Zugleich ist es das Land aus dem Kern der Eurozone, das am tiefsten in der Krise steckt (siehe „EU knöpft sich Niederlande vor“). Und eines, das seit dem „Nein“ zur EU-Verfassung immer mehr auf Distanz zur EU geht, wie sogar die FAZ einräumt. „Weniger Europa für alle“ sei das Motto von Premier Rutte, schreibt das Blatt.

Allerdings glaube ich nicht, dass Cameron die Niederländer auf seine Seite ziehen wird. Er will sich lediglich eine europäische Bühne verschaffen, um seine EU-skeptischen Landsleute davon zu überzeugen, dass man auch drüben auf dem Kontinent noch auf ihn hört.

Doch auch das dürfte – folgt man dem „Guardian“ – schiefgehen. Cameron ist eben nicht Churchill, er wirke eher wie ein Gefangener seiner eigenen Politik, schreibt das  Londoner Blatt.

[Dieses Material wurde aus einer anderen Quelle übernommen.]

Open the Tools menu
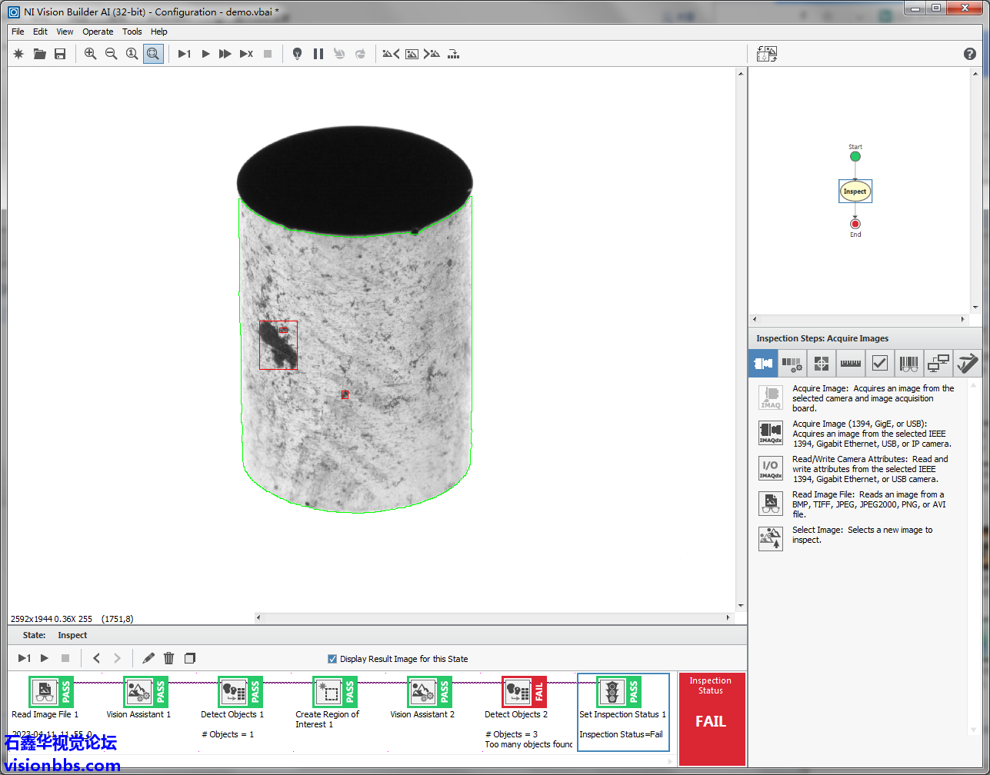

Eine wegweisende Rede erwarte auch  ich nicht, eher englischen Käse aus Holland. Dennoch werde auch ich aufmerksam zuhören.

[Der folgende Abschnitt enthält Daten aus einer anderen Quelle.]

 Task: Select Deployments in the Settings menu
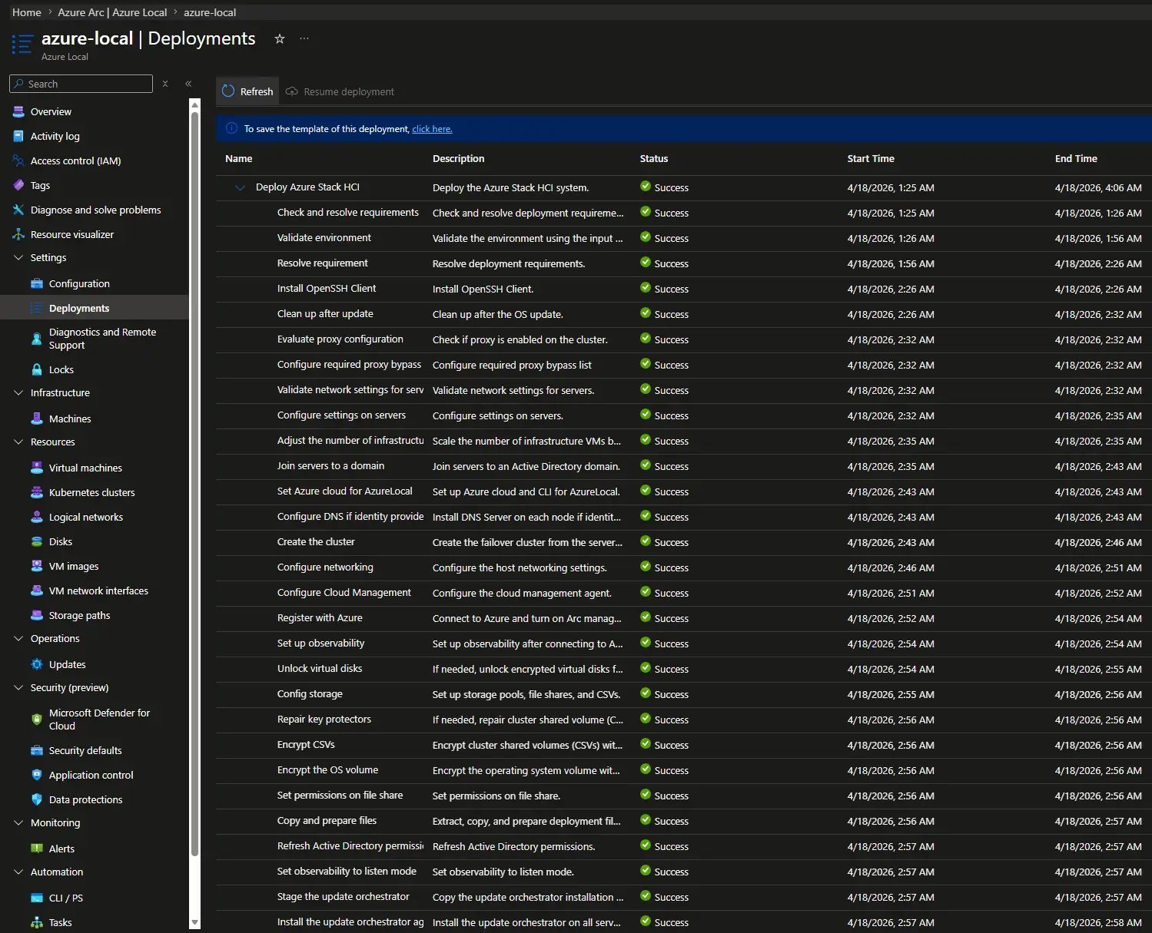[79, 308]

Wird der Euro zur Geisel der britischen Innenpolitik?

Mir geht es vor allem um zwei Punkte: Wird Cameron seine Drohung wiederholen, die Reform der Eurozone als Hebel für Zugeständnisse an London zu nutzen?Wenn ja, dann kommen turbulente Zeiten auf uns zu, denn dann könnte die Euro-Stützung zur Geisel der britischen Innenpolitik werden.

Und wie fallen die Reaktionen in Deutschland aus? Unterstützt Merkel Camerons Agenda, allen verbalen Distanzierungen zum Trotz? Deutet sich gar eine neue neoliberale Achse Berlin-Den Haag-London an, wie ich bereits in diesem Blog spekuliert habe („Camerons Drohung“)? Die Reaktionen könnten es zeigen…

P.S. Cameron hat seine Rede wegen des Geiseldramas in Algerien auf einen unbekannten Zeitpunkt verschoben.